→ Texto para leitura:
● ● ● ● ●

O ministro do Supremo Tribunal Federal (STF), André Mendonça, afirmou que teve dificuldades para acreditar que a morte de Luiz Phillipi Machado de Moraes Mourão, conhecido como “Sicário”, tenha sido resultado de um suicídio. O homem morreu em março deste ano enquanto estava sob custódia da Polícia Federal em Minas Gerais.
Relator do caso no STF, Mendonça declarou que a morte causou impacto e que, inicialmente, foi levantada a hipótese de que o episódio pudesse ter relação com uma tentativa de impedir a produção de provas na investigação da Operação Compliance Zero.
“Foi um choque para todos nós a morte do senhor Felipe Mourão, conhecido como Sicário. Me custou acreditar que fosse um suicídio. Infelizmente, eu tive que ver a cena, uma cena dura, ver um ser humano tirando a própria vida”, afirmou o ministro.
Apesar da desconfiança inicial, Mendonça ressaltou que as apurações realizadas até o momento pela Polícia Federal indicam que não houve interferência de terceiros.
“Mandamos investigar com a suspeita de que pudesse ser uma queima de arquivos, alguma coisa do tipo. Mas todos os indicativos até agora, da Polícia Federal, indicam que não foi isso. Foi um ato voluntário dele. As razões nós não sabemos ao certo”, completou.

● ● ● ● ●

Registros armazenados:
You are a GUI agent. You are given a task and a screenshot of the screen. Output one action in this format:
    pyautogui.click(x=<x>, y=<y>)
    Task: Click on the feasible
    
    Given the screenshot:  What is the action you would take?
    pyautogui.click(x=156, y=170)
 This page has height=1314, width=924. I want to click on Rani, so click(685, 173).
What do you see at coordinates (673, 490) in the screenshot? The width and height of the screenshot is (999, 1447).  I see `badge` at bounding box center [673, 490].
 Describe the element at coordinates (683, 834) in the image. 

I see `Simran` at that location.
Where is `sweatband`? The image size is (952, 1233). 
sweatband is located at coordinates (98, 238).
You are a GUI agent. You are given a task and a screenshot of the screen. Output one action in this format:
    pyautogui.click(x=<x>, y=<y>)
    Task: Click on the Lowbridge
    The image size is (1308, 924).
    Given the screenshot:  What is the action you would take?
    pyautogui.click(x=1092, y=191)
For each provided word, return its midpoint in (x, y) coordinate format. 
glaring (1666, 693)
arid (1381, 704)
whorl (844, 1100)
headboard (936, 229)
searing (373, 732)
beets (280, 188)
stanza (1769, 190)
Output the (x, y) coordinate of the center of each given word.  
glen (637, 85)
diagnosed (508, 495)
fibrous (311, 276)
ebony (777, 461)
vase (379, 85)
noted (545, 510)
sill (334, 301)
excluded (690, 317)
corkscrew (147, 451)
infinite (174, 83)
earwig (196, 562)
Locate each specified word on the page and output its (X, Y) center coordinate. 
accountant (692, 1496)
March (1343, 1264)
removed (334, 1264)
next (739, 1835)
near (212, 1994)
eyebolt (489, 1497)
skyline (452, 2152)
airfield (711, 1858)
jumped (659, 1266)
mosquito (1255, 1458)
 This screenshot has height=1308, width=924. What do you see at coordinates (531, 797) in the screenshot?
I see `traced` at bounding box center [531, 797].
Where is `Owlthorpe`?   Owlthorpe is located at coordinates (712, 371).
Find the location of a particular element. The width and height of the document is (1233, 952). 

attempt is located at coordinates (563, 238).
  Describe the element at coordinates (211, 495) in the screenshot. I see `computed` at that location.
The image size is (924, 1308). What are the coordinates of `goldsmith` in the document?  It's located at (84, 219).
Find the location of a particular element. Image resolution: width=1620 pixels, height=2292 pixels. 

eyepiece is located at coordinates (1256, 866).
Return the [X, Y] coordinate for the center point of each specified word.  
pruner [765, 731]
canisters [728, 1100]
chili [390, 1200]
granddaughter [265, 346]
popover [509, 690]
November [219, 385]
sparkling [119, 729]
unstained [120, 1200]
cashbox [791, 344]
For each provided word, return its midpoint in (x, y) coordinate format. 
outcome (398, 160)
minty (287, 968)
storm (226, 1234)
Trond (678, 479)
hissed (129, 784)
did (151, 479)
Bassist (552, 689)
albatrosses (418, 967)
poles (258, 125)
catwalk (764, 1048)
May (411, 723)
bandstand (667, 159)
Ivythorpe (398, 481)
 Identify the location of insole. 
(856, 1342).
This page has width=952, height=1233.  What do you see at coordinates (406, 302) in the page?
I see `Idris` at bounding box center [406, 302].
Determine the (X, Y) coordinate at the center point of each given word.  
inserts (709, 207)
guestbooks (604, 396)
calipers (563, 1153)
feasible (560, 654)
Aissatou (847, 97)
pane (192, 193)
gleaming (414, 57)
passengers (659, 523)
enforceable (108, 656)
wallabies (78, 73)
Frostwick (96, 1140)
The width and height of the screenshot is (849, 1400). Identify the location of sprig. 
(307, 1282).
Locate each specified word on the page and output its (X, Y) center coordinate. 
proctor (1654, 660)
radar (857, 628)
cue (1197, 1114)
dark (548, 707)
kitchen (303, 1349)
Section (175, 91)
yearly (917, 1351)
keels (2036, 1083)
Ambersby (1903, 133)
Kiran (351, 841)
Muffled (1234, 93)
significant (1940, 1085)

● ● ● ● ●

→ Como resolver:
Prolongue o texto sobre as declarações de André Mendonça acerca da morte do “Sicário”, começando logo após a última frase apresentada.

→ Exercício resolvido:
Segundo as investigações, Mourão atuava para o banqueiro Daniel Vorcaro, proprietário do Banco Master, em atividades de obtenção de informações sigilosas e ações de intimidação contra pessoas consideradas adversárias do empresário.
Entre os materiais analisados pelos investigadores estão mensagens nas quais Vorcaro teria solicitado que Mourão agisse contra pessoas com quem mantinha conflitos, incluindo funcionários e ex-colaboradores.
A Polícia Federal segue investigando a extensão da estrutura chamada de “A Turma”, apontada como um grupo utilizado por Mourão para coletar informações e pressionar alvos de interesse do esquema.